═══ FRAGMENTO DE TEXTO ═══

También esa costumbre ha sido aniquilada
por un virus que nadie vio venir, no era más que una gripe un poco más
contagiosa, un cuento chino traducido al italiano allá por el mes de febrero de
este año bisiesto, aciago y funesto, un contratiempo para las ambiciones
políticas siempre necesitadas de portavoces que salgan a la palestra a decir
que en España no habría más allá de uno o dos casos diagnosticados, con el fin
de que la maquinaria de intereses siguiera funcionando. Y entonces llegó el colapso,
la gestión errática del desconcierto y la incuria, el desastre económico más
profundo de occidente y el confinamiento más extremo para rebajar la
acostumbrada prepotencia del hombre que se olvidó de la muerte porque no entraba
en sus planes aplazar las citas que la vida nos ofrece.
No se podía saber pero ha sucedido dos
veces. Salimos más fuertes pero de nuevo somos líderes mundiales en contagios,
la ineptitud de un estado inoperante multiplicada por diecisiete maneras
distintas de llegar al estado de alarma. Las apelaciones a la responsabilidad personal
apenas son el único recurso al que acogerse cuando todas las administraciones de
este atribulado reino se muestran incapaces de configurar un sistema eficaz de
diagnóstico, rastreo y confinamiento individual que en otros países permite
negociar las curvas del camino reduciendo la velocidad de tránsito pero sin
mandar el vehículo al garaje, como paso previo al previsible desguace.

═══ ENTRADAS PROPORCIONADAS ═══

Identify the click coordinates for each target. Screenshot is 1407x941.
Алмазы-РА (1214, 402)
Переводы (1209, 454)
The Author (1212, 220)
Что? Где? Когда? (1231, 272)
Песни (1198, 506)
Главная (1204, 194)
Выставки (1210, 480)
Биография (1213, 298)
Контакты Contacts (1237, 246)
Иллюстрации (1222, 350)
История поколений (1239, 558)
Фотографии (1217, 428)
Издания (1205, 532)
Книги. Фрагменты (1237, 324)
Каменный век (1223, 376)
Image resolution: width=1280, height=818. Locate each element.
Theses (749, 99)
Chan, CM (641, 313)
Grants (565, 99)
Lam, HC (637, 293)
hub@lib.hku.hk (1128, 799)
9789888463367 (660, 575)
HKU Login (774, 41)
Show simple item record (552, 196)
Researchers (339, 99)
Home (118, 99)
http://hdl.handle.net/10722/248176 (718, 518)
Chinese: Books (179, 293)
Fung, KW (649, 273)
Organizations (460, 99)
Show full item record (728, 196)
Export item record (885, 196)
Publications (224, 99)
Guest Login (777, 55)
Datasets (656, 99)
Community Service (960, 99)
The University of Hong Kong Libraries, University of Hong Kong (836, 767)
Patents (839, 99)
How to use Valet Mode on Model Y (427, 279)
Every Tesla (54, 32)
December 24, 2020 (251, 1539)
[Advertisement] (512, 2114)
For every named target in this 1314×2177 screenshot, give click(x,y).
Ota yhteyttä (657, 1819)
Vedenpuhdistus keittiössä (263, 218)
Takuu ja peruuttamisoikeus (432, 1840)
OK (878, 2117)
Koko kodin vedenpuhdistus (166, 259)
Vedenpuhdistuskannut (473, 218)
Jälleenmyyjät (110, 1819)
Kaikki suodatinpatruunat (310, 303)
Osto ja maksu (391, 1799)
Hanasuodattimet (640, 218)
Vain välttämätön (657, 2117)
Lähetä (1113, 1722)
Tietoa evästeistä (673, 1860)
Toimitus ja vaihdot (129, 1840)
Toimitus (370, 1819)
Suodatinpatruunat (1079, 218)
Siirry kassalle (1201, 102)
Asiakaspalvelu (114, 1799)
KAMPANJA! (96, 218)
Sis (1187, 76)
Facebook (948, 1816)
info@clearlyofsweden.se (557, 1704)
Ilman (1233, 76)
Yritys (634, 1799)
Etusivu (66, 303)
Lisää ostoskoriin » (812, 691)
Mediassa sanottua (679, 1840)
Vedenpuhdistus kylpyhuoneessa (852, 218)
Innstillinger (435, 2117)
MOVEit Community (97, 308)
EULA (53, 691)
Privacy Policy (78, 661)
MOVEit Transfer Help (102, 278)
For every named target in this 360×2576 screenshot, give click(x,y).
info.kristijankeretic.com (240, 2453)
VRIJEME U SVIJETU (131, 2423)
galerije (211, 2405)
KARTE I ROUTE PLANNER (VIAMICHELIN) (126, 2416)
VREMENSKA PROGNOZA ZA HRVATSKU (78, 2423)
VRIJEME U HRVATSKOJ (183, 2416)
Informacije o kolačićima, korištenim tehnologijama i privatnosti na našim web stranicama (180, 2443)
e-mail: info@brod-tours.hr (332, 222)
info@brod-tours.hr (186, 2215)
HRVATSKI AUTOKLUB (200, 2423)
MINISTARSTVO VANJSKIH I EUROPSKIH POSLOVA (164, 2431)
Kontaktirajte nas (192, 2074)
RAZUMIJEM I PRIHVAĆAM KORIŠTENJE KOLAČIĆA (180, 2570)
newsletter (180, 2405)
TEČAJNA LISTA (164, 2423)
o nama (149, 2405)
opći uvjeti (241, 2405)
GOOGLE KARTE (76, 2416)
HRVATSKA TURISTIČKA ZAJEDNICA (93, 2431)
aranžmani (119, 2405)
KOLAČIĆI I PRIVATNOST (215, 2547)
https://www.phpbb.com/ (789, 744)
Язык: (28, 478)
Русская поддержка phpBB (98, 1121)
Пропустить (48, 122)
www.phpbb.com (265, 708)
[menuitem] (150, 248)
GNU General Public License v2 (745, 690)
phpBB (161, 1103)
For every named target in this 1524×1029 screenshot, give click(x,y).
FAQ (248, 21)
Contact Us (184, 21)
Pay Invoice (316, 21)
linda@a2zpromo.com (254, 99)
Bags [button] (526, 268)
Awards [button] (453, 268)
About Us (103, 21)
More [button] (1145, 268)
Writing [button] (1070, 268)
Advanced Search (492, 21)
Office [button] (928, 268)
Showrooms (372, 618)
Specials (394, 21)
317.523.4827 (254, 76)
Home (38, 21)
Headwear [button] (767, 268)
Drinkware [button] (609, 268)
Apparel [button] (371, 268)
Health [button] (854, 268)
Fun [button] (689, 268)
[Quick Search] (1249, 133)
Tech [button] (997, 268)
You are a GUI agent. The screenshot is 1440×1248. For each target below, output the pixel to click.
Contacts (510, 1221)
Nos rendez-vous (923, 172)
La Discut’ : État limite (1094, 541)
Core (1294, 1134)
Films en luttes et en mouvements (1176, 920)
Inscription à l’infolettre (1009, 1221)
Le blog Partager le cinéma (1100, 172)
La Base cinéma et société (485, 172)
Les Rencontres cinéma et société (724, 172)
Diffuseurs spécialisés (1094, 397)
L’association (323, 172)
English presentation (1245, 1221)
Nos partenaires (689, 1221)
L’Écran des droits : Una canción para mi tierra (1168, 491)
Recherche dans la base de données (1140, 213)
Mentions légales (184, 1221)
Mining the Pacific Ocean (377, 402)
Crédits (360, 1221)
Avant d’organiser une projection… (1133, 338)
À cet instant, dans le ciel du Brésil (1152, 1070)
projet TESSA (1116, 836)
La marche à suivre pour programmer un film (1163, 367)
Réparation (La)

═══

**DESCRIPCIÓN DEL EJERCICIO:**
Prosigue el texto sobre la gestión de la pandemia en España a partir de la oración que cierra con «como paso previo al previsible desguace».

**RESULTADO DEL EJERCICIO:**
Habíamos vencido al virus pero nos fuimos
de vacaciones sin preparar la nueva batalla, es lo que tiene construir la
propaganda a base de metáforas bélicas que bajo su música engañosa, esconden la
más dañina incompetencia, sobre la inepcia, la desidia de no legislar, como se
había prometido, un aparato normativo para dotar de seguridad jurídica a la
limitación de nuestros derechos. Siempre es más descansado adoptar por decreto
medidas de excepción que prolongadas sin control parlamentario fuerzan
gravemente las costuras constitucionales. Cuarenta años de democracia no han
conseguido erradicar el franquismo sociológico que habita en las iniciativas
del poder y subsiste en la reacción del súbdito, más preocupado por señalar las
transgresiones del vecino que por exigir responsabilidad a sus gestores.
Como en todas las situaciones de la vida, el españolito se posiciona ante los acontecimientos según le va en la feria del modelo productivo. El que depende del presupuesto desearía el cierre de todas las persianas hasta que la vacuna nos inmunice para siempre, el que malvive de un jornal privado contempla el panorama agarrado a la quimera de no ingresar en el paro definitivamente y debido al abandono que les procura la administración, los autónomos se ven abocados a tener que olvidarse de la salud para sobrevivir al invierno, en el que un nuevo confinamiento debería incluir como excusa para salir a tomar el aire, la de poder acudir a las colas del banco de alimentos más cercano, de diez a doce y de seis en seis.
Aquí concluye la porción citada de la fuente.